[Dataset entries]
--------

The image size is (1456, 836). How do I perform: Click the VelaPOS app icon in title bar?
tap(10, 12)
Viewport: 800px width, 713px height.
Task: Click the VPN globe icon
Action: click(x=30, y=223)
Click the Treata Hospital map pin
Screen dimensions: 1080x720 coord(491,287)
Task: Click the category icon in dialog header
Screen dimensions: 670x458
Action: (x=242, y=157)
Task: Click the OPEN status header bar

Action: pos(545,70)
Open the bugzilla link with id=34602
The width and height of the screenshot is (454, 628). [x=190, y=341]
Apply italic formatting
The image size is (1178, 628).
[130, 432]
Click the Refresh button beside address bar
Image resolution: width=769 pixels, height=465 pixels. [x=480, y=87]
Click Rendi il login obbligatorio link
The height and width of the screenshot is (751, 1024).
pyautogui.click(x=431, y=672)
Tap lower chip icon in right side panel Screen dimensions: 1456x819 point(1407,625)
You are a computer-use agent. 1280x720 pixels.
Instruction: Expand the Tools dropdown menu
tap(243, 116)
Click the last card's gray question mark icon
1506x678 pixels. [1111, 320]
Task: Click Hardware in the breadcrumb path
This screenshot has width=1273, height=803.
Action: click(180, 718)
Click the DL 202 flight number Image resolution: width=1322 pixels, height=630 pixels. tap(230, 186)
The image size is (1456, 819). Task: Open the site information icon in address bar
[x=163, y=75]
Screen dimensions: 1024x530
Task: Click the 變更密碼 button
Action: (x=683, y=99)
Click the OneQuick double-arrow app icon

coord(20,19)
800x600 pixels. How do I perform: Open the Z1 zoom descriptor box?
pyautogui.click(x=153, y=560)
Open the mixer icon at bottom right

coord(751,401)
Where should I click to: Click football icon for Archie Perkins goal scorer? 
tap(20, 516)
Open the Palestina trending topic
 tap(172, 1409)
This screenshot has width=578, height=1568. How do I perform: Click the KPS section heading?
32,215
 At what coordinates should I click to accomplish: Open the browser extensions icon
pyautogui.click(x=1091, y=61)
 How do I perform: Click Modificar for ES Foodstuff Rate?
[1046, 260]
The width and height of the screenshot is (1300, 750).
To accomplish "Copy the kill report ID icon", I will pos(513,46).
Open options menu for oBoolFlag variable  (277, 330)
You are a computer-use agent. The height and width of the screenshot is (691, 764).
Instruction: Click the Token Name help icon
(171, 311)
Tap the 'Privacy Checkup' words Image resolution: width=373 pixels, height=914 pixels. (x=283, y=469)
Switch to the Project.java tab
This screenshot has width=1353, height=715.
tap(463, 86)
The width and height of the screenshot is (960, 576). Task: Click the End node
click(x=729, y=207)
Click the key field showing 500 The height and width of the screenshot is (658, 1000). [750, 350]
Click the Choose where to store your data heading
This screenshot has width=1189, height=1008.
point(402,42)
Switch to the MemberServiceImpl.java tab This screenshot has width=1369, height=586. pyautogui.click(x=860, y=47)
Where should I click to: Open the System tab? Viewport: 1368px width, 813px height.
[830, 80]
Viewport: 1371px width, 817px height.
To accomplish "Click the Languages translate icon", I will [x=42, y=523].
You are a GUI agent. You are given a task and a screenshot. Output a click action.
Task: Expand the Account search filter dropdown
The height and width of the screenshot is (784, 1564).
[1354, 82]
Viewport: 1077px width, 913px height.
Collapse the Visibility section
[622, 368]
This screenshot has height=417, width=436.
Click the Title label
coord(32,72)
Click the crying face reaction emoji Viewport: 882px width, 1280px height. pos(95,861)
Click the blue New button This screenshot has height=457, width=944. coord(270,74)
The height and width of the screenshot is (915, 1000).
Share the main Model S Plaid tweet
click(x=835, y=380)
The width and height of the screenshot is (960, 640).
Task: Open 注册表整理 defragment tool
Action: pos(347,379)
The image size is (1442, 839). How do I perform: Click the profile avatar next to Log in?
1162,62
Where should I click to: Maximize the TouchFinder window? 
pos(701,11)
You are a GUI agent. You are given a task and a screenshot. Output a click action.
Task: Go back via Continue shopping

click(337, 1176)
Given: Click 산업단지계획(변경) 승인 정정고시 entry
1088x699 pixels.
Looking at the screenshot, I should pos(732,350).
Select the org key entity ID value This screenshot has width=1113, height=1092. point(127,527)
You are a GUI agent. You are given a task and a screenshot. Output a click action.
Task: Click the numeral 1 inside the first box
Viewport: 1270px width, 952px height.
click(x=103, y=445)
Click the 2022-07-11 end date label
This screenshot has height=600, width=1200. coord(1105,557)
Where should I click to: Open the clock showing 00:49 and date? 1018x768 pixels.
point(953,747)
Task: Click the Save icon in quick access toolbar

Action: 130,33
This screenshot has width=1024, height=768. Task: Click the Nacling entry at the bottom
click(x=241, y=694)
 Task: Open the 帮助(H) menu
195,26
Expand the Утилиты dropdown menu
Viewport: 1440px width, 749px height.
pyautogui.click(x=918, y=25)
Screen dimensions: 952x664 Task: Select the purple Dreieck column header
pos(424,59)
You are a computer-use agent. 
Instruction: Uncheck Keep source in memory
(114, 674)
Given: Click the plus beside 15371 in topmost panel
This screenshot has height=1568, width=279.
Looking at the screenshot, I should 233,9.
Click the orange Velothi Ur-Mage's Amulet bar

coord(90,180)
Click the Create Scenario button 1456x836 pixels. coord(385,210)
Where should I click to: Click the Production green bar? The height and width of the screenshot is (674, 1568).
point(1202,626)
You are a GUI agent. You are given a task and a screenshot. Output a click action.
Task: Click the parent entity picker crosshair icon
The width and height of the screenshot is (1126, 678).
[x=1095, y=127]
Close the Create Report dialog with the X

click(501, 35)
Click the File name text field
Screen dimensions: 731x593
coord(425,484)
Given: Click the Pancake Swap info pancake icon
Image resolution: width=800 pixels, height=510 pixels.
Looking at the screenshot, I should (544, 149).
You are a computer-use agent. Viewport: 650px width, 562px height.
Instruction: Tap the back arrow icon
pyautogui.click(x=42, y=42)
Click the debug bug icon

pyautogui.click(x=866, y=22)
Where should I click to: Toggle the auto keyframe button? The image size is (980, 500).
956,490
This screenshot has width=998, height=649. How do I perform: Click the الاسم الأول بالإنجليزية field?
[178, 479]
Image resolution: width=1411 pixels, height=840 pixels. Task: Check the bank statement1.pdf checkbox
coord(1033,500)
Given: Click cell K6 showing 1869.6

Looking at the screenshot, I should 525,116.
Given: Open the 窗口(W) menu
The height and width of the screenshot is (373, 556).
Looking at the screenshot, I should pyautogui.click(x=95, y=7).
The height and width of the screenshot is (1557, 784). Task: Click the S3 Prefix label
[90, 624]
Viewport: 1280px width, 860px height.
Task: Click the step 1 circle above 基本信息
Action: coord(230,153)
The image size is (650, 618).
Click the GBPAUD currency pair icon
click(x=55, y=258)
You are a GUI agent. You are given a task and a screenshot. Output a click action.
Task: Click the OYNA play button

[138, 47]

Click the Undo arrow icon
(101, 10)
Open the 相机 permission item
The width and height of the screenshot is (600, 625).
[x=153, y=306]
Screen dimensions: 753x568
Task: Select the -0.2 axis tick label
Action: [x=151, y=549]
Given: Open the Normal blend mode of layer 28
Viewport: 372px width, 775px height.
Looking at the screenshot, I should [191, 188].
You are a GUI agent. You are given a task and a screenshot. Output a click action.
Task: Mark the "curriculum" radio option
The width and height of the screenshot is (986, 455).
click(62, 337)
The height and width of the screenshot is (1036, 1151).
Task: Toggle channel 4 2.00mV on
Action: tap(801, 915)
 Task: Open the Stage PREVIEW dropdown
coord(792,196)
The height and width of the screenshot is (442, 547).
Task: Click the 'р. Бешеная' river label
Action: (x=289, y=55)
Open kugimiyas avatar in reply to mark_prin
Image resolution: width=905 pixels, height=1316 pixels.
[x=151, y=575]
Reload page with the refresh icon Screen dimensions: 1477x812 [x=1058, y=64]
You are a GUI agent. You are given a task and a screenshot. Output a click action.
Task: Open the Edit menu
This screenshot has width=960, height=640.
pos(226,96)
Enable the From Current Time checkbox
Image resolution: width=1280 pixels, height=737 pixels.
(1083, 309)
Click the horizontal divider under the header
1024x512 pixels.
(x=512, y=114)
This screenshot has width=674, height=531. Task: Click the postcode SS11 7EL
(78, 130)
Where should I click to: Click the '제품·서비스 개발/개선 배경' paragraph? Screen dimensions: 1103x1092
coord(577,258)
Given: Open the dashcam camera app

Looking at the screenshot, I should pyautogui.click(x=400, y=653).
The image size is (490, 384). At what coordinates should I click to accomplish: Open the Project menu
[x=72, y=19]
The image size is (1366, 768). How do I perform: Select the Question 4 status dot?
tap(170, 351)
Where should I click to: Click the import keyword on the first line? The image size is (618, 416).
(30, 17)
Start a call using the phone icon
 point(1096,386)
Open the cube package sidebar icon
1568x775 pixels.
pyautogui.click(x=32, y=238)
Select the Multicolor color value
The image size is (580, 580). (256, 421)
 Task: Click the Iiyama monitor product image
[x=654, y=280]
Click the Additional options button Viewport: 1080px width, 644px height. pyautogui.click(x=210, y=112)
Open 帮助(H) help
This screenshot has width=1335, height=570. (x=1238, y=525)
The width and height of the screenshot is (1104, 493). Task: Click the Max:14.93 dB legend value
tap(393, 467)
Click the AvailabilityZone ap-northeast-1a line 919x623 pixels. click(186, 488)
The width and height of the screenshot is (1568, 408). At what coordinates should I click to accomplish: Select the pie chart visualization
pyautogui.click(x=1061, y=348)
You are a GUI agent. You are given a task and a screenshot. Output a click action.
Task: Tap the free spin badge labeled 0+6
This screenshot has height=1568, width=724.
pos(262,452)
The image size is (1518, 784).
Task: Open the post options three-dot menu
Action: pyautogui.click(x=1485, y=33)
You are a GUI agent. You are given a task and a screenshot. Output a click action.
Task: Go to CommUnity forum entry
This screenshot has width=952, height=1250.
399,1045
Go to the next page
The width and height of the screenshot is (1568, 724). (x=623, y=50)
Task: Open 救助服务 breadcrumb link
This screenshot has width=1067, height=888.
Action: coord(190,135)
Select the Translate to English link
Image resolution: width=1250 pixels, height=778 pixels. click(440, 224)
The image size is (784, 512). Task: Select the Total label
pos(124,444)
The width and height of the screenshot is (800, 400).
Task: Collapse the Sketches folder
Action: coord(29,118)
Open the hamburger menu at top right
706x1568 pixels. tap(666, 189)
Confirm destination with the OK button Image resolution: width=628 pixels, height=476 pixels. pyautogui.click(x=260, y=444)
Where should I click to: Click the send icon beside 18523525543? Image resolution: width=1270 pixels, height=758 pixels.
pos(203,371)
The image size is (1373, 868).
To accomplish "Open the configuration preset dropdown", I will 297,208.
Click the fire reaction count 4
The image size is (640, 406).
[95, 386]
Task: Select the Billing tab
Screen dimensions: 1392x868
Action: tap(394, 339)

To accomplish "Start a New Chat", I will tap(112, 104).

--------

WORK TASK
Go through the records above. Copy each line in which the string "breadcrumb" appears.

WRITTEN ANSWER
Task: Click Hardware in the breadcrumb path
Task: Open 救助服务 breadcrumb link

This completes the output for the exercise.